**What is needed**: Return copies of the lines below that mention "computer".
--- Given entries Enclosed Below ---
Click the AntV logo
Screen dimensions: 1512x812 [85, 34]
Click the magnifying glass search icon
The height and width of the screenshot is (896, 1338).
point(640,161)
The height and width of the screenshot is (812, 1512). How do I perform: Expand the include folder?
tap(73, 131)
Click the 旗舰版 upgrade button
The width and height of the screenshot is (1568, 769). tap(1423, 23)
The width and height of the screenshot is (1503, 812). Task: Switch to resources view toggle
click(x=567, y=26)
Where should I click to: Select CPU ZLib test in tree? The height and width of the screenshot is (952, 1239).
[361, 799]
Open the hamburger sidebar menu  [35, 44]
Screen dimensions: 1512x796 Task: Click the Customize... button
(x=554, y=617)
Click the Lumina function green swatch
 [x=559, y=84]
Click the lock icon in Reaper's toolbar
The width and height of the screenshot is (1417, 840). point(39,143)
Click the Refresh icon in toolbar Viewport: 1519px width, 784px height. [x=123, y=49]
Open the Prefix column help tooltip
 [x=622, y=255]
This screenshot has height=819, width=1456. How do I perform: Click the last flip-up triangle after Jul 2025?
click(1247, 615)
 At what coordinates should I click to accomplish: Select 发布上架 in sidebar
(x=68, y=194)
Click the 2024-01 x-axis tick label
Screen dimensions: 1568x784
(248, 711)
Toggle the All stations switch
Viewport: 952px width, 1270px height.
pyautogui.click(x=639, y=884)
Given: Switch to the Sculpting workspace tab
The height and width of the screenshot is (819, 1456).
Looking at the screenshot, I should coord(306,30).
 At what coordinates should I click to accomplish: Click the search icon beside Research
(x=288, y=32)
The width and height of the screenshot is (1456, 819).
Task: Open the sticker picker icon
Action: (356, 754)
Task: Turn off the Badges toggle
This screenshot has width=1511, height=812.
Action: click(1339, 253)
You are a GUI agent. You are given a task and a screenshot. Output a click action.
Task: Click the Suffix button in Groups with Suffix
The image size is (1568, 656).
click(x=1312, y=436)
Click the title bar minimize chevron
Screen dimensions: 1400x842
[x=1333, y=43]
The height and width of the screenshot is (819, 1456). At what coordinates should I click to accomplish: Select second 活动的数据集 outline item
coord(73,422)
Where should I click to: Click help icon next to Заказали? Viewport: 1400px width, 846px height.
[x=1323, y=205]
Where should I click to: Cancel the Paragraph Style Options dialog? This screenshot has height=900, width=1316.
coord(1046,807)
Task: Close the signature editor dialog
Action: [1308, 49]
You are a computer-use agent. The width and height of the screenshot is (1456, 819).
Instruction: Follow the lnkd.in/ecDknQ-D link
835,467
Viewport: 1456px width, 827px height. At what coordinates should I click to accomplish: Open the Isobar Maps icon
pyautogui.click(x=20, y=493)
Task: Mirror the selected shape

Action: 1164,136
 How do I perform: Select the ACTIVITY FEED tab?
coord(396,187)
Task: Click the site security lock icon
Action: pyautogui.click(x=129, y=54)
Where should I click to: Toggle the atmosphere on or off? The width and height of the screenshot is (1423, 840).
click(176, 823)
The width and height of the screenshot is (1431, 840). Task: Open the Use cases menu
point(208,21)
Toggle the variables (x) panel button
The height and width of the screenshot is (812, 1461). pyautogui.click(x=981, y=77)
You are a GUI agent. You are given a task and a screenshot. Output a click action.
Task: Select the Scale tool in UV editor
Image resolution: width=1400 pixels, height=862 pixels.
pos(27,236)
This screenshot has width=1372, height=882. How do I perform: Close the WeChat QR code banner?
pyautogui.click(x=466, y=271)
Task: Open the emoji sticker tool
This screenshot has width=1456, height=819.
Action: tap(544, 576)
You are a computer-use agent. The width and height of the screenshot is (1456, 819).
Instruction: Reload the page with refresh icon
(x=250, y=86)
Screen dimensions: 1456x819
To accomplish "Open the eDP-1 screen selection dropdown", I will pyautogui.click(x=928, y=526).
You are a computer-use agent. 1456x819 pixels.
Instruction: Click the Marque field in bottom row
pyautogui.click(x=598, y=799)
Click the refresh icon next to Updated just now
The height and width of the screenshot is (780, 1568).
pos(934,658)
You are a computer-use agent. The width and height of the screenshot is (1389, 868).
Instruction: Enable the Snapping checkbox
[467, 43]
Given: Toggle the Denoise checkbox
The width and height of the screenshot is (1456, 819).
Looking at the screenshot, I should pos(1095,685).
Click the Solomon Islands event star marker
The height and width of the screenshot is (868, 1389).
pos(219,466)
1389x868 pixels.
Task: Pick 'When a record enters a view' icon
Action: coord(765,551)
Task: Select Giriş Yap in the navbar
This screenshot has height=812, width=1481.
--- End of Enclosed Given entries ---
**Result of this exercise**:
You are a computer-use agent. The width and height of the screenshot is (1456, 819).
You are a computer-use agent. The width and height of the screenshot is (1456, 819).
You are a computer-use agent. 1456x819 pixels.
You are a computer-use agent. The width and height of the screenshot is (1389, 868).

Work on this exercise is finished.